Diane cerró los ojos pensativamente. Y entonces dijo:

—Hay una frase que al pastor Bob Kobel le gustaba usar en el Tabernáculo del Jordán. «Su corazón clamó a Dios.» Si describe a alguien, es a Simon. Pero tienes que examinar la frase. «Su corazón clamó»… creo que eso nos describe a todos nosotros, es universal. Tú, Simon, yo, Jason. Incluso a Carol. Incluso a E. D. Cuando la gente empieza a entender lo vasto que es el universo y lo corta que es la vida humana, sus corazones claman. A veces es un grito de alegría: creo que así fue para Jason; creo que eso fue lo que no entendí acerca de él. Tenía el don del asombro. Pero para la mayoría de nosotros es un grito de terror. El terror a la extinción, el terror a la falta de sentido del mundo. Nuestros corazones claman. Quizá a Dios, o quizá simplemente para romper el silencio. —Se apartó el pelo de la frente con la mano y vi que su brazo, que llegó a estar peligrosamente descarnado, volvía a estar carnoso y fuerte—. Creo que ése fue el grito que se alzó del corazón de Simon, fue el sonido más humano del mundo. Pero no, no es un buen juez del carácter de los demás; y sí, es ingenuo; que es la razón por la que cambió de estilo de fe una y otra vez y tan rápidamente, el Nuevo Reino, el Tabernáculo del Jordán, el rancho de Condón… lo que sea, siempre que no fuera demasiado complicado y apelara al deseo humano de dar significado al mundo.

—¿Aunque te matara?

—No he dicho que sea sabio. Lo que estoy diciendo es que no es malvado.

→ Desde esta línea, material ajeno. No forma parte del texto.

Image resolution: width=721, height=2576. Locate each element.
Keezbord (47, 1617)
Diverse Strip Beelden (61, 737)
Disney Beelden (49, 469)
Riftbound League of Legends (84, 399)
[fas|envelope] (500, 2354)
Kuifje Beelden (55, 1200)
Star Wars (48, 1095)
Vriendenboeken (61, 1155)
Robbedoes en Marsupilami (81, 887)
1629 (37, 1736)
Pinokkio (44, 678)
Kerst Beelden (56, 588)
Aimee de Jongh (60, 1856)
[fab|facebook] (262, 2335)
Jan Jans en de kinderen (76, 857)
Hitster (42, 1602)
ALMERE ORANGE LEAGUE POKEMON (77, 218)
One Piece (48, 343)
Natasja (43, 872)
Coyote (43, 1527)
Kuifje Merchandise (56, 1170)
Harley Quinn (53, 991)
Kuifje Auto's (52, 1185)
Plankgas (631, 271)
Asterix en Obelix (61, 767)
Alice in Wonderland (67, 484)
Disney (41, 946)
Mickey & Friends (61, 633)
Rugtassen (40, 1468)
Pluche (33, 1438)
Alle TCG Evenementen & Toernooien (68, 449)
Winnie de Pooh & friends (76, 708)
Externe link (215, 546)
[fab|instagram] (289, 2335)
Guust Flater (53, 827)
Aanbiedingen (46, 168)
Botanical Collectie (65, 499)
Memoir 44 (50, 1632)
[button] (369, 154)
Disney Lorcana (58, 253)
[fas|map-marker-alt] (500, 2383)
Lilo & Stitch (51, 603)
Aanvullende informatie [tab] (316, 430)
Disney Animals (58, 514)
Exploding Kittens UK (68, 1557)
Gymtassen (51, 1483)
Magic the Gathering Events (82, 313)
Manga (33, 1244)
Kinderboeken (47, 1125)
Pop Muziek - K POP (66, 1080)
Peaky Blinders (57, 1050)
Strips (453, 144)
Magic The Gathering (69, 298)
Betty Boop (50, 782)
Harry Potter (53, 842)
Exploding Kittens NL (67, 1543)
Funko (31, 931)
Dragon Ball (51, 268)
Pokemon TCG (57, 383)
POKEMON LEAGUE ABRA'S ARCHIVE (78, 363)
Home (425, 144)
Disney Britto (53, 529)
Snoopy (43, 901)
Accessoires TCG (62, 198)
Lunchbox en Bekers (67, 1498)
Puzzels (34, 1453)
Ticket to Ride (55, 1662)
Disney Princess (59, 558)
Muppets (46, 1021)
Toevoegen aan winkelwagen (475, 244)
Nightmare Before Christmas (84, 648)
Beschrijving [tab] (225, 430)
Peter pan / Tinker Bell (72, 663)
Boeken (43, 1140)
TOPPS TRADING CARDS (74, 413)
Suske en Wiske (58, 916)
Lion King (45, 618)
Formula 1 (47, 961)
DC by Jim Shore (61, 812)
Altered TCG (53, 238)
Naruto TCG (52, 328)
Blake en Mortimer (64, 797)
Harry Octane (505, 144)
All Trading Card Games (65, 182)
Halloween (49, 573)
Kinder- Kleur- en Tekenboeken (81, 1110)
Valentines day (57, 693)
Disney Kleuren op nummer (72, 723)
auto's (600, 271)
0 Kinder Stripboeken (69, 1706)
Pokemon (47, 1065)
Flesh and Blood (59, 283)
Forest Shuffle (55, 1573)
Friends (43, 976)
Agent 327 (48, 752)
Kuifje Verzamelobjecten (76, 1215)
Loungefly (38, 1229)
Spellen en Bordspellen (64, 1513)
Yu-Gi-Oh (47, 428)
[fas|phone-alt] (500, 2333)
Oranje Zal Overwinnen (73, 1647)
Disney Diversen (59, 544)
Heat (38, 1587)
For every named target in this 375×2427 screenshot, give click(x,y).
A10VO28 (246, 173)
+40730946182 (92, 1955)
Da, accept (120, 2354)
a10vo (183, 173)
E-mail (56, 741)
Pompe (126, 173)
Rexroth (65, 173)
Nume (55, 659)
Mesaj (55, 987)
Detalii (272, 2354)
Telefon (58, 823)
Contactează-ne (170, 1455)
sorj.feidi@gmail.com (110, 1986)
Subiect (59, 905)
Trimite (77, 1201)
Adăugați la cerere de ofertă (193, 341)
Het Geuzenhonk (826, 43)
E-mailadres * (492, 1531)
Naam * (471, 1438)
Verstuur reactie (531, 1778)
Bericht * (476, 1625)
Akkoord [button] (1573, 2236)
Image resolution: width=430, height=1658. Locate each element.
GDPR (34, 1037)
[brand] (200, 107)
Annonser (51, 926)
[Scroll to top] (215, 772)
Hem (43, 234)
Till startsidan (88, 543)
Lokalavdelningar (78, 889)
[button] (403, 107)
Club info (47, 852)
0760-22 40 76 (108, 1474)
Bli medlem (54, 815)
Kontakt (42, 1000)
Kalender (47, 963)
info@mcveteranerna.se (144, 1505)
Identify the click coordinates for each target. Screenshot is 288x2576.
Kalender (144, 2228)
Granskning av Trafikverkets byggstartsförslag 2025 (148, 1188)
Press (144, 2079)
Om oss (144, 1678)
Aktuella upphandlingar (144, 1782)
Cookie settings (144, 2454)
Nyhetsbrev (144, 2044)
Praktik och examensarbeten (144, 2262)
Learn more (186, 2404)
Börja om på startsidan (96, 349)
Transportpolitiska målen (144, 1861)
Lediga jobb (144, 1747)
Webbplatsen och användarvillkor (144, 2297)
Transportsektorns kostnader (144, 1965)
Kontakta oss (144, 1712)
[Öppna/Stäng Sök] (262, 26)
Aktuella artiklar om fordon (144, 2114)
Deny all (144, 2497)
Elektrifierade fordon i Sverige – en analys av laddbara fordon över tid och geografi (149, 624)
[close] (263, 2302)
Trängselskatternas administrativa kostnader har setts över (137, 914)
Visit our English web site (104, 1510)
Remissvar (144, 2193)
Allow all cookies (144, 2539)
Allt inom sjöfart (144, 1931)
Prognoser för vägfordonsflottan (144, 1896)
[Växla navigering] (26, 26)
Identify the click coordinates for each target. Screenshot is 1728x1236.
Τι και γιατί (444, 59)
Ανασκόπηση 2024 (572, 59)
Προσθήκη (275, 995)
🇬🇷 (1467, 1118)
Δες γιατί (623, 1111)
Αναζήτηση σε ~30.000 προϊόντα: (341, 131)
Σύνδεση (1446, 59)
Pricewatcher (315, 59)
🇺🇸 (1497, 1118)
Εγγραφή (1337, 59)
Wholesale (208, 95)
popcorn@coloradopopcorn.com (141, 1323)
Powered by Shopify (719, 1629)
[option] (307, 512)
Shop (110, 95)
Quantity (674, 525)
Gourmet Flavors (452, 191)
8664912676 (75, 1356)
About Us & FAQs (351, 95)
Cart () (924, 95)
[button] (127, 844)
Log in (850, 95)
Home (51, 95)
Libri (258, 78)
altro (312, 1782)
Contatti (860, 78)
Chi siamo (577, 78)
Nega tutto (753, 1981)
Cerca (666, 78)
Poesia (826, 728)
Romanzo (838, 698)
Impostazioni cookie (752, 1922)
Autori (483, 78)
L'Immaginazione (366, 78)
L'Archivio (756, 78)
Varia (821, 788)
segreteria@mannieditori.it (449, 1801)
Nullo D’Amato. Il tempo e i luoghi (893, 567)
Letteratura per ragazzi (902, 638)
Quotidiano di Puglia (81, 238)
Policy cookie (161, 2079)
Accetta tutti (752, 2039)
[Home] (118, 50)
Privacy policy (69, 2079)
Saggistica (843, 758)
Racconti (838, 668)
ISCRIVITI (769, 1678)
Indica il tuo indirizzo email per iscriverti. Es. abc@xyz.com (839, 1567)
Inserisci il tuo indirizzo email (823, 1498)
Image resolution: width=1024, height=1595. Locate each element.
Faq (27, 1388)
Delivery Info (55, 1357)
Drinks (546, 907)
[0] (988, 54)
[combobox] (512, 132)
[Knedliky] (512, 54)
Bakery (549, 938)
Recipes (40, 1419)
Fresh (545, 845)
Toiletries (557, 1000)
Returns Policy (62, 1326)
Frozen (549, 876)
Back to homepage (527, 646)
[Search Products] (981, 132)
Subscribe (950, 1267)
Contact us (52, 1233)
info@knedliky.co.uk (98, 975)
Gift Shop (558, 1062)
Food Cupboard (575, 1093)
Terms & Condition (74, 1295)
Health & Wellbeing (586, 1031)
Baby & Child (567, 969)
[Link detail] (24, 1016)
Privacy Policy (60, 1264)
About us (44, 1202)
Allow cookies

Más tarde aprendería a reconocer ese tipo de discurso: estaba hablando como una Cuartogenaria. Con objetividad pero implicada al mismo tiempo. Con íntimo desapego. No me disgustó, pero hacía que se me erizara el pelo de la nuca de vez en cuando.

No mucho después de que la declarara completamente sana y restablecida, Diane me dijo que quería marcharse. Le pregunté adonde quería ir.

Tenía que encontrar a Simon. Tenía que resolver las cosas, de una manera u otra. Después de todo, todavía seguían casados. A ella le importaba si estaba vivo o muerto.

Le recordé que no tenía dinero ni un lugar propio donde quedarse. Dijo que ya se las arreglaría. Así que le di una de las tarjetas de crédito que Jason me había proporcionado, junto con la advertencia de que no podía garantizarle que sirviera; no tenía ni idea de quién aportaba los fondos, cuál era el límite de crédito o si alguien podía seguir el rastro hasta ella.

Me preguntó cómo podía ponerse en contacto conmigo.

—Simplemente llámame —le dije. Tenía mi número, el número que yo había pagado y conservado durante todos esos años, para un teléfono que había llevado conmigo aunque casi nunca sonaba.

Entonces la llevé en coche a la terminal de autobuses local, donde se desvaneció en medio de una muchedumbre de turistas desplazados que se habían quedado atrapados lejos de casa cuando llegó el fin del Spin.